The Archduke’s Gorgeous Wedding Was a FraudThe Archduke’s Gorgeous Wedding Was a Fraud
Chapitre 135

Chapitre 135

Chapitre 135/18473%~7 min de lecture1 365 mots

Ils ont tous deux mené des enquêtes minutieuses avant d'investir de grosses sommes auprès de lord Aragon.

Quand ils ont appris que l'œuf de dragon des mers existait bel et bien, ils ont embarqué sur le bateau qui servirait à le récupérer, accompagnés des hommes de main qu'ils avaient engagés, d'anciens détenus et autres mercenaires.

Ils se révolteraient si quiconque tentait de voler l'argent investi.

Quoi qu'il en soit, il était fréquent que le capitaine finisse en pâture pour les requins.

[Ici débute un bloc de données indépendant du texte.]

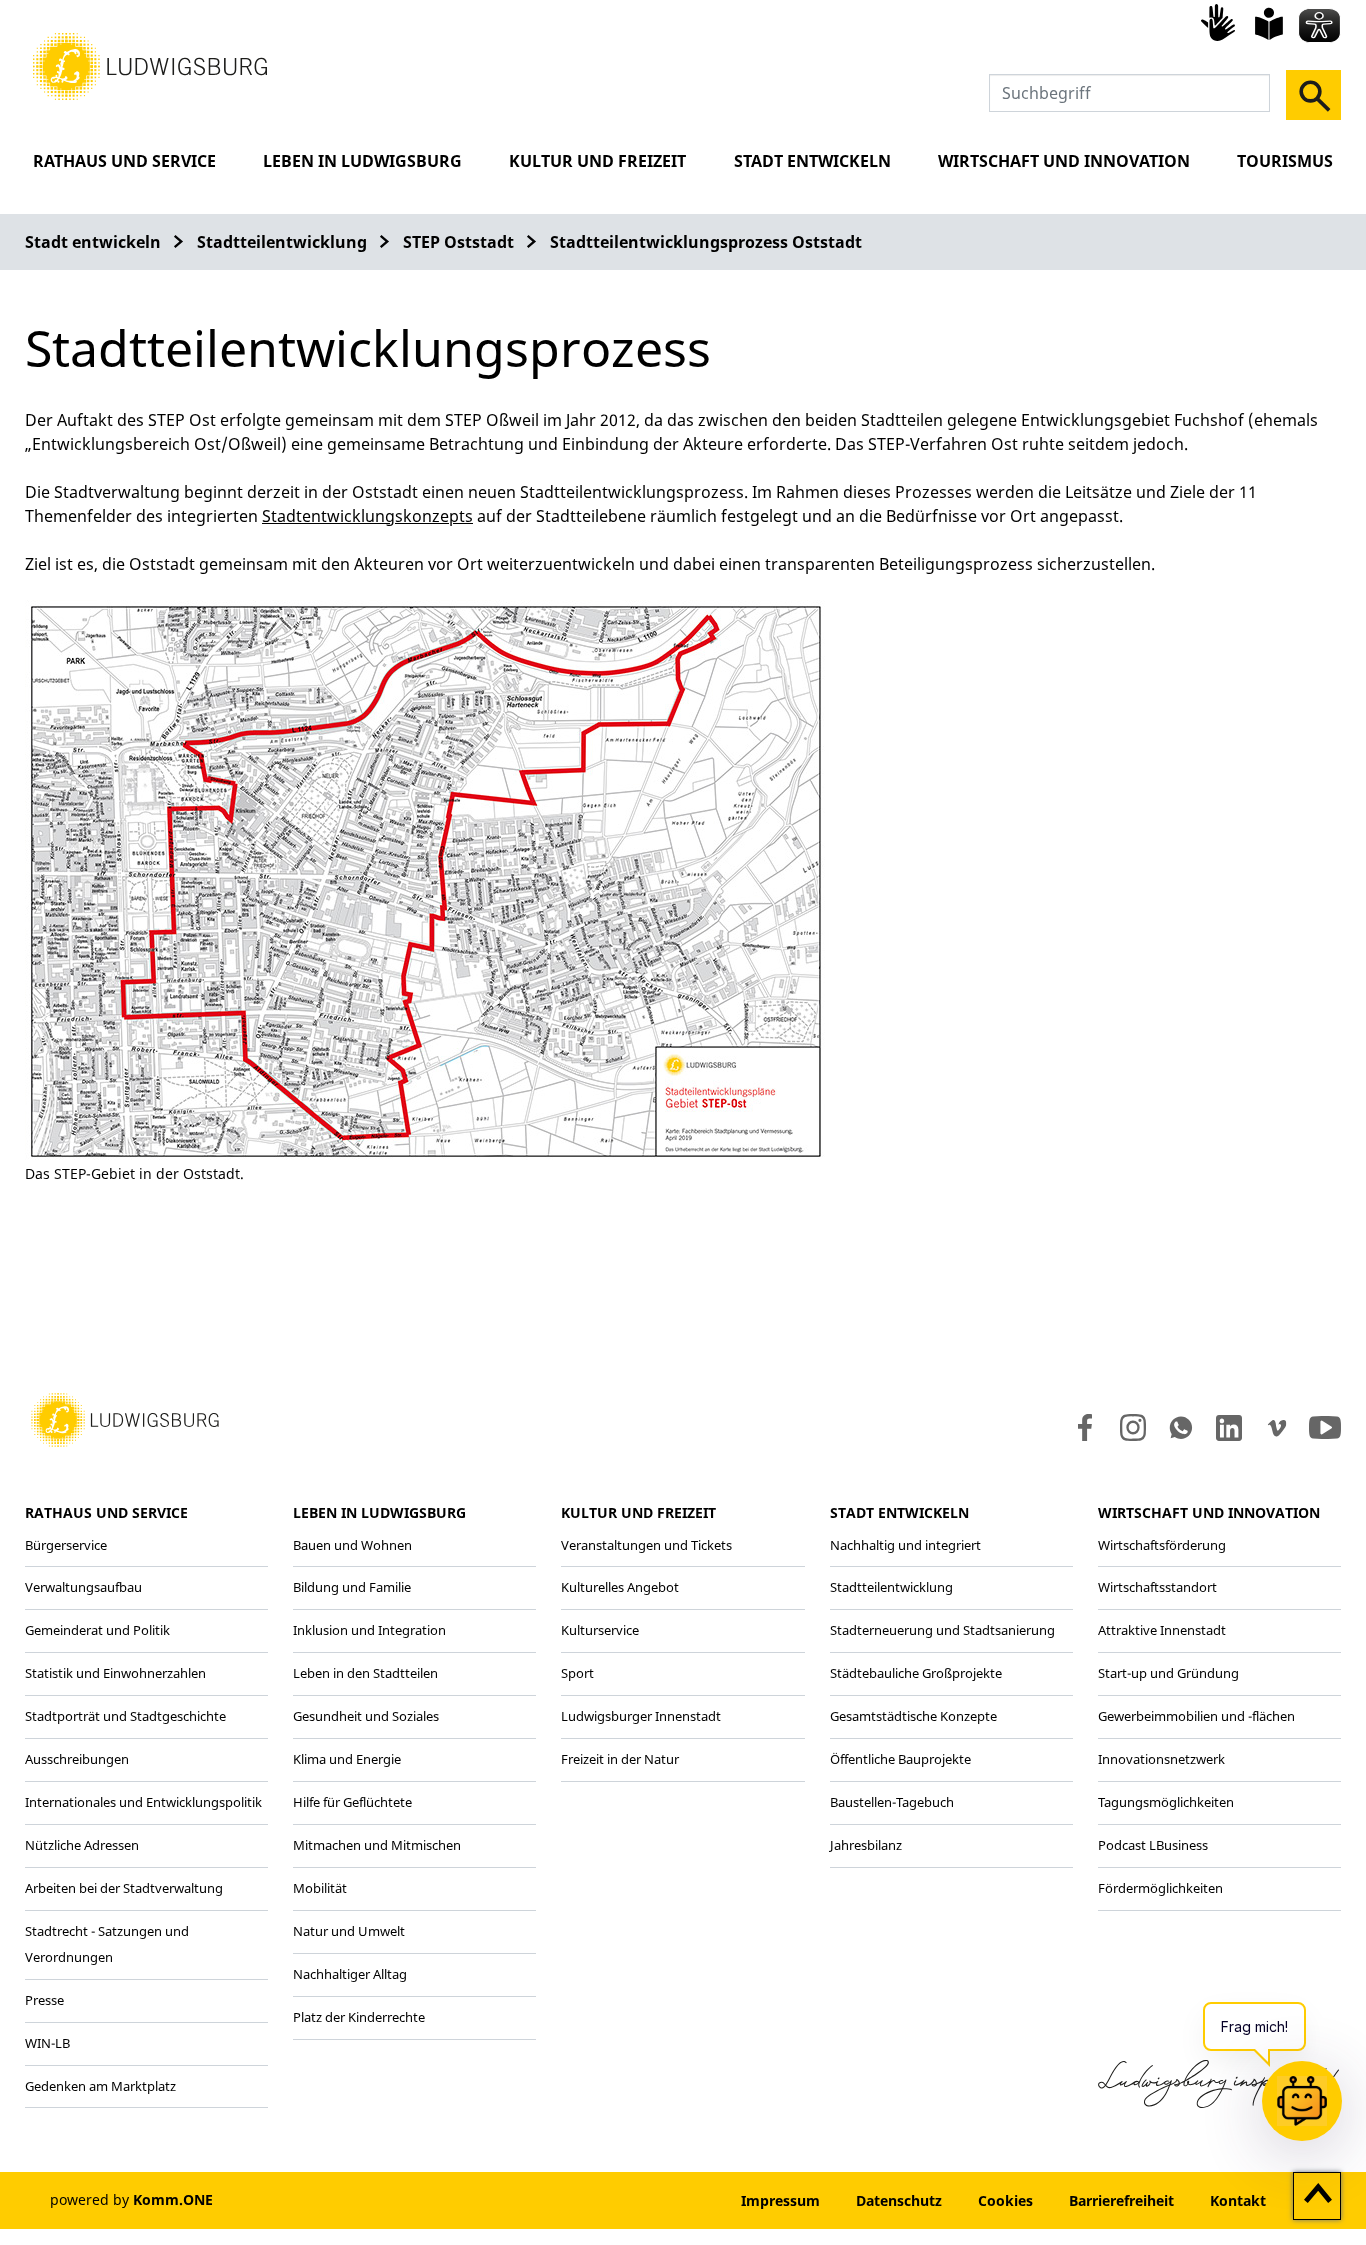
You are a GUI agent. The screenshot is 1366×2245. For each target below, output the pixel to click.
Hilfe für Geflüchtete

Ils ne seraient récompensés qu'après être rentrés sains et saufs de la mer, et même s'ils possédaient des œufs de dragon des mers, des roturiers ne pouvaient pas simplement les vendre.

En d'autres termes, tant qu'ils parviendraient à mettre la main sur les œufs de dragon des mers, tout irait bien.

« Puisque le sorcier est aussi là, tout ira bien. »

« Tu as raison, ça marchera à coup sûr. J'ai payé une fortune pour engager ce sorcier. »

Naturellement, le sorcier dont ils parlaient n'était pas un vrai sorcier. C'était un sorcier noir qui avait été expulsé à la fois de l'association des sorciers et du palais impérial, et qui errait dans les ruelles depuis lors. Tant qu'il savait user de magie, ça allait.

« Encore de l'argent… »

« Nous en aurons. »

Les yeux du vicomte Redding et du vicomte Latrus se croisèrent. Une aura noire, semblable à de la suie, commença à envelopper leurs pupilles. Pourtant, aucun des deux ne s'en aperçut.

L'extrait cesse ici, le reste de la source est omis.